Provided information Block Start
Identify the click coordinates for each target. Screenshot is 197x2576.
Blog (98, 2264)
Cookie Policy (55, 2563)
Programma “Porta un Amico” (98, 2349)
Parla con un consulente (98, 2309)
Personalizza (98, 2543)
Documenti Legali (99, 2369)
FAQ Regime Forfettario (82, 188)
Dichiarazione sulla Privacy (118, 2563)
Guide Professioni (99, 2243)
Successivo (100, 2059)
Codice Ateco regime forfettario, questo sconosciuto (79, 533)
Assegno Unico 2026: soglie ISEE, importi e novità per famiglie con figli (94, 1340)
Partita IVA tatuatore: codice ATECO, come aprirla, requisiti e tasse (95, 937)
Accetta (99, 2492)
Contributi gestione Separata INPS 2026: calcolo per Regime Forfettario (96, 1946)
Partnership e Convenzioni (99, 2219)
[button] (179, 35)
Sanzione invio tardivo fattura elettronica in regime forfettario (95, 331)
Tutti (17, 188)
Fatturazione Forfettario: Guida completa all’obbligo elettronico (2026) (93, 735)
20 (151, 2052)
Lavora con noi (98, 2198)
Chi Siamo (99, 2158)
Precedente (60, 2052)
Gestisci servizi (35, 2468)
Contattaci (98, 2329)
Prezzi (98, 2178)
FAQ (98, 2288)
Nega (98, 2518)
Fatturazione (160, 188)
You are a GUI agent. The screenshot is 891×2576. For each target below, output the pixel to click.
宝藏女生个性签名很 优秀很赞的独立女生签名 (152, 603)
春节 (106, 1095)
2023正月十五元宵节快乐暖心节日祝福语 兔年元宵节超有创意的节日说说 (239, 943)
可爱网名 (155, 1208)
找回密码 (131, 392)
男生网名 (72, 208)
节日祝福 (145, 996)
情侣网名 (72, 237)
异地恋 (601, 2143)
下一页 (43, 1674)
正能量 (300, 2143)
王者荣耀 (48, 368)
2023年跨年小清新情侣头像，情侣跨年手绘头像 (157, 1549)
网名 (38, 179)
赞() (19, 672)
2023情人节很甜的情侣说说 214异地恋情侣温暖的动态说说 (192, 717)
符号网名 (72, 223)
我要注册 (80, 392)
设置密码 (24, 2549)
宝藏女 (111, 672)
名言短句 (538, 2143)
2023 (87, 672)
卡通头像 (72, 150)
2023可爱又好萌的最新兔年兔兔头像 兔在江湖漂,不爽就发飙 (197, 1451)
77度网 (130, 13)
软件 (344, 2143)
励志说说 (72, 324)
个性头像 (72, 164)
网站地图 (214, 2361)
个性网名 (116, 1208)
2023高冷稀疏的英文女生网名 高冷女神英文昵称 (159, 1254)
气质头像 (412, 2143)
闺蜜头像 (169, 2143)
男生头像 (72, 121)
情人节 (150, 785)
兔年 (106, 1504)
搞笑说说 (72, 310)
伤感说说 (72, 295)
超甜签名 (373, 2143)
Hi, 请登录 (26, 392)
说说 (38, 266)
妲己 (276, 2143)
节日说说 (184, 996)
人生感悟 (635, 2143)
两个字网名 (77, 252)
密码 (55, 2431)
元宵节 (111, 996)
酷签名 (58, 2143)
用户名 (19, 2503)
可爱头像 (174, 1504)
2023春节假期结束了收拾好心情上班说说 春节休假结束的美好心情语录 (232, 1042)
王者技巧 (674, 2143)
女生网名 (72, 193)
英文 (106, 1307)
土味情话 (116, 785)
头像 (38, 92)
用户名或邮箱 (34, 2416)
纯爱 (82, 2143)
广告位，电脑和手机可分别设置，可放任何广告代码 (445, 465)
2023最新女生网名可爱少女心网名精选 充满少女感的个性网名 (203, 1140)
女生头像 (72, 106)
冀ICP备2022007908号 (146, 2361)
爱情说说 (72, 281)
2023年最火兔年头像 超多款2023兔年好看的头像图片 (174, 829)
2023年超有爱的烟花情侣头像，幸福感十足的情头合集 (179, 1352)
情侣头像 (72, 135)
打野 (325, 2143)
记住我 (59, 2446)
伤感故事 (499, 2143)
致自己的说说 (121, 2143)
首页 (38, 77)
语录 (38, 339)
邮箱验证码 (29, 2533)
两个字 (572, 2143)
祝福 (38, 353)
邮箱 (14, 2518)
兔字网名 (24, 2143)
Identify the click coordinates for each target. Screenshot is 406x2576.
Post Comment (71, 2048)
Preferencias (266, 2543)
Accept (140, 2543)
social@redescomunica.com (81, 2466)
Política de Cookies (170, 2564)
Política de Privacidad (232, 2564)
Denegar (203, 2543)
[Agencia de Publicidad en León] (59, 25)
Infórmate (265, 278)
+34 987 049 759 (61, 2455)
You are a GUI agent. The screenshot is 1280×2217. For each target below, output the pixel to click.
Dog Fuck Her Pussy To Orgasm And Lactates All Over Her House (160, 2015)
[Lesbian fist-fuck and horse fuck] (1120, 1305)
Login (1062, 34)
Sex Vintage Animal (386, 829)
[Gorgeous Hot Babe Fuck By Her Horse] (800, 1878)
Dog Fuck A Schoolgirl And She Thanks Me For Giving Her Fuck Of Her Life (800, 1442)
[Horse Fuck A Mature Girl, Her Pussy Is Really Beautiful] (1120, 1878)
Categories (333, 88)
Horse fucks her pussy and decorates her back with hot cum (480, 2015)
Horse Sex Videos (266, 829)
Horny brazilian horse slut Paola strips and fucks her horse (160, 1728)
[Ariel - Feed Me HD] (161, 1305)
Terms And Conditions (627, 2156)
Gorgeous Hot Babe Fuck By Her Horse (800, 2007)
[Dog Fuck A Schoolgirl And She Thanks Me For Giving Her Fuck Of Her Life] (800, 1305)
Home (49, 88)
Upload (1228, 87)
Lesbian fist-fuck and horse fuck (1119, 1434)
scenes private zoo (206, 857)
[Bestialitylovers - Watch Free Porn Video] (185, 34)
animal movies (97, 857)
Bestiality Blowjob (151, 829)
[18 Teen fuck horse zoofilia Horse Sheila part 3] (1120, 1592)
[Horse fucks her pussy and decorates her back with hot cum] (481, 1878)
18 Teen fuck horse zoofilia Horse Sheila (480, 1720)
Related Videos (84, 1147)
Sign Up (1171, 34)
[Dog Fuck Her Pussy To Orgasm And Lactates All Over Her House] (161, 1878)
Provided information Block End
◆ What to do
Take the lines above from the one containing "Codice Ateco regime" down to the one containing "爱情说说 (72, 281)", and transcribe them exactly, both ends included.

◆ Written reply
Codice Ateco regime forfettario, questo sconosciuto (79, 533)
Assegno Unico 2026: soglie ISEE, importi e novità per famiglie con figli (94, 1340)
Partita IVA tatuatore: codice ATECO, come aprirla, requisiti e tasse (95, 937)
Accetta (99, 2492)
Contributi gestione Separata INPS 2026: calcolo per Regime Forfettario (96, 1946)
Partnership e Convenzioni (99, 2219)
[button] (179, 35)
Sanzione invio tardivo fattura elettronica in regime forfettario (95, 331)
Tutti (17, 188)
Fatturazione Forfettario: Guida completa all’obbligo elettronico (2026) (93, 735)
20 (151, 2052)
Lavora con noi (98, 2198)
Chi Siamo (99, 2158)
Precedente (60, 2052)
Gestisci servizi (35, 2468)
Contattaci (98, 2329)
Prezzi (98, 2178)
FAQ (98, 2288)
Nega (98, 2518)
Fatturazione (160, 188)
You are a GUI agent. The screenshot is 891×2576. For each target below, output the pixel to click.
宝藏女生个性签名很 优秀很赞的独立女生签名 (152, 603)
春节 (106, 1095)
2023正月十五元宵节快乐暖心节日祝福语 兔年元宵节超有创意的节日说说 (239, 943)
可爱网名 (155, 1208)
找回密码 (131, 392)
男生网名 (72, 208)
节日祝福 (145, 996)
情侣网名 (72, 237)
异地恋 (601, 2143)
下一页 (43, 1674)
正能量 (300, 2143)
王者荣耀 (48, 368)
2023年跨年小清新情侣头像，情侣跨年手绘头像 (157, 1549)
网名 (38, 179)
赞() (19, 672)
2023情人节很甜的情侣说说 214异地恋情侣温暖的动态说说 (192, 717)
符号网名 (72, 223)
我要注册 (80, 392)
设置密码 (24, 2549)
宝藏女 (111, 672)
名言短句 (538, 2143)
2023 (87, 672)
卡通头像 (72, 150)
2023可爱又好萌的最新兔年兔兔头像 兔在江湖漂,不爽就发飙 (197, 1451)
77度网 (130, 13)
软件 (344, 2143)
励志说说 (72, 324)
个性头像 (72, 164)
网站地图 (214, 2361)
个性网名 (116, 1208)
2023高冷稀疏的英文女生网名 高冷女神英文昵称 (159, 1254)
气质头像 (412, 2143)
闺蜜头像 (169, 2143)
男生头像 (72, 121)
情人节 (150, 785)
兔年 (106, 1504)
搞笑说说 (72, 310)
伤感说说 (72, 295)
超甜签名 (373, 2143)
Hi, 请登录 (26, 392)
说说 (38, 266)
妲己 (276, 2143)
节日说说 (184, 996)
人生感悟 (635, 2143)
两个字网名 (77, 252)
密码 (55, 2431)
元宵节 (111, 996)
酷签名 (58, 2143)
用户名 (19, 2503)
可爱头像 (174, 1504)
2023春节假期结束了收拾好心情上班说说 春节休假结束的美好心情语录 (232, 1042)
王者技巧 (674, 2143)
女生网名 (72, 193)
英文 (106, 1307)
土味情话 (116, 785)
头像 (38, 92)
用户名或邮箱 (34, 2416)
纯爱 (82, 2143)
广告位，电脑和手机可分别设置，可放任何广告代码 (445, 465)
2023最新女生网名可爱少女心网名精选 充满少女感的个性网名 (203, 1140)
女生头像 (72, 106)
冀ICP备2022007908号 (146, 2361)
爱情说说 (72, 281)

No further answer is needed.